Problem Explaination
Hello there ! I am trying to use the cuPCL repository: GitHub - NVIDIA-AI-IOT/cuPCL: A project demonstrating how to use the libs of cuPCL. such to preprocess the PointCloud by a Voxel Downsampling Filter prior to using a the defined Clusterer. The program runs smoothly without the Voxel Downsampling , but the problem comes when only making an Instance of the filter as shown below:
cudaExtractCluster cudaec(stream);
cudaFilter filterTest(stream);
or
cudaFilter filterTest(stream2); (Same or different streams does not matter)
So just using one works, but both produces: Cuda failure: an illegal memory access was encountered at line 138 in file cudaFilter.cpp error status: 700
After some trials with Debugging with CUDA-GDB and CUDA MEMCHECK I came to the following results but do not quite sure if they can be solved as the classes are implemented in a precompiled .so files:
- Both classes invoke the cudaFillVoxelGirdKernel, and the error occurs on the Kernel Launch of the first function call that invokes the Kernel Launch :
Thread 1 "collision_avoid" received signal CUDA_EXCEPTION_1, Lane Illegal Address.
[Switching focus to CUDA kernel 0, grid 6, block (3,0,0), thread (160,0,0), device 0, sm 6, warp 4, lane 0]
0x0000555555d50eb0 in cudaFillVoxelGirdKernel(float4*, int4*, int4*, float4*, unsigned int, float, float, float) ()
- The Thread is trying to write 4 bytes into some Global Memory address (CUDA MEMCHECK):
Invalid __global__ write of size 4
- And from debugging:
Illegal access to address (@global)0x8007b0800c60 detected
(cuda-gdb) print *0x8007b0800c60
Error: Failed to read local memory at address 0x8007b0800c60 on device 0 sm 0 warp 9 lane 0, error=CUDBG_ERROR_INVALID_MEMORY_ACCESS(0x8).
What I do not understand is that from the Thread’s scope the address is treated as a local address , but actually it seems to be a global one.

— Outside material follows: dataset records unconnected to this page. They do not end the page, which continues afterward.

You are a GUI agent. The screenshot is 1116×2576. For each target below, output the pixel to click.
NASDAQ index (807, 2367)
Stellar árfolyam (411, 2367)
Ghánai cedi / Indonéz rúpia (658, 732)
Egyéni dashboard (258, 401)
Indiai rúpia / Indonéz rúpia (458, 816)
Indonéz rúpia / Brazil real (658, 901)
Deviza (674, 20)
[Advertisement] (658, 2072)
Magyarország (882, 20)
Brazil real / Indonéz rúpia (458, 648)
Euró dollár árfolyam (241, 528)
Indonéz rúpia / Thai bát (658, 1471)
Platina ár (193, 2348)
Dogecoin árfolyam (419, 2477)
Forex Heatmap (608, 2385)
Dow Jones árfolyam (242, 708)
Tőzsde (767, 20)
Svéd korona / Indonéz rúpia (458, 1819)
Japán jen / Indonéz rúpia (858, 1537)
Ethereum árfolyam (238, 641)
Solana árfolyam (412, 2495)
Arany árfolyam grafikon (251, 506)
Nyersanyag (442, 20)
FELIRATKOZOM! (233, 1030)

Note that for memory transfer cudaMemMallocManaged has been used (UVM), and even using explicit memory transfers did not solve the issue.
Other efforts to solve the issue was to limit all CUDA computations to match the Device limits as follows:
size_t limit = 0;
cudaDeviceGetLimit(&limit, cudaLimitStackSize);
std::cout << "Stack limit is: " << limit << std::endl;
cudaDeviceSetLimit(cudaLimitStackSize, limit);
cudaDeviceGetLimit(&limit, cudaLimitPrintfFifoSize);
std::cout << "cudaLimitPrintfFifoSize limit is: " << limit << std::endl;
cudaDeviceSetLimit(cudaLimitPrintfFifoSize, limit);
cudaDeviceGetLimit(&limit, cudaLimitMallocHeapSize);
std::cout << "cudaLimitMallocHeapSize limit is: " << limit << std::endl;
cudaDeviceSetLimit(cudaLimitMallocHeapSize, limit);
cudaDeviceGetLimit(&limit, cudaLimitDevRuntimeSyncDepth);
std::cout << "cudaLimitDevRuntimeSyncDepth limit is: " << limit << std::endl;
cudaDeviceSetLimit(cudaLimitDevRuntimeSyncDepth, limit);
cudaDeviceGetLimit(&limit, cudaLimitDevRuntimePendingLaunchCount);
std::cout << "cudaLimitDevRuntimePendingLaunchCount limit is: " << limit << std::endl;
cudaDeviceSetLimit(cudaLimitDevRuntimePendingLaunchCount, limit);
cudaDeviceGetLimit(&limit, cudaLimitMaxL2FetchGranularity);
std::cout << "cudaLimitMaxL2FetchGranularity limit is: " << limit << std::endl;
cudaDeviceSetLimit(cudaLimitMaxL2FetchGranularity, limit);
But not changes have been yielded.
Device Info
+-----------------------------------------------------------------------------+
| NVIDIA-SMI 470.161.03 Driver Version: 470.161.03 CUDA Version: 11.4 |
|-------------------------------+----------------------+----------------------+
| GPU Name Persistence-M| Bus-Id Disp.A | Volatile Uncorr. ECC |
| Fan Temp Perf Pwr:Usage/Cap| Memory-Usage | GPU-Util Compute M. |
| | | MIG M. |
|===============================+======================+======================|
| 0 NVIDIA GeForce ... Off | 00000000:01:00.0 On | N/A |
| N/A 56C P8 18W / N/A | 123MiB / 7982MiB | 32% Default |
| | | N/A |
+-------------------------------+----------------------+----------------------+
Dev PCI Bus/Dev ID Name Description SM Type
* 0 01:00.0 NVIDIA GeForce RTX 2080 Super with Max-Q Design TU104-A
SMs Warps/SM Lanes/Warp Max Regs/Lane Active SMs Mask
sm_75 48 32 32 256 0x00000000000000000000ffffffffffff
Using Ros Noetic and Ubuntu 20.04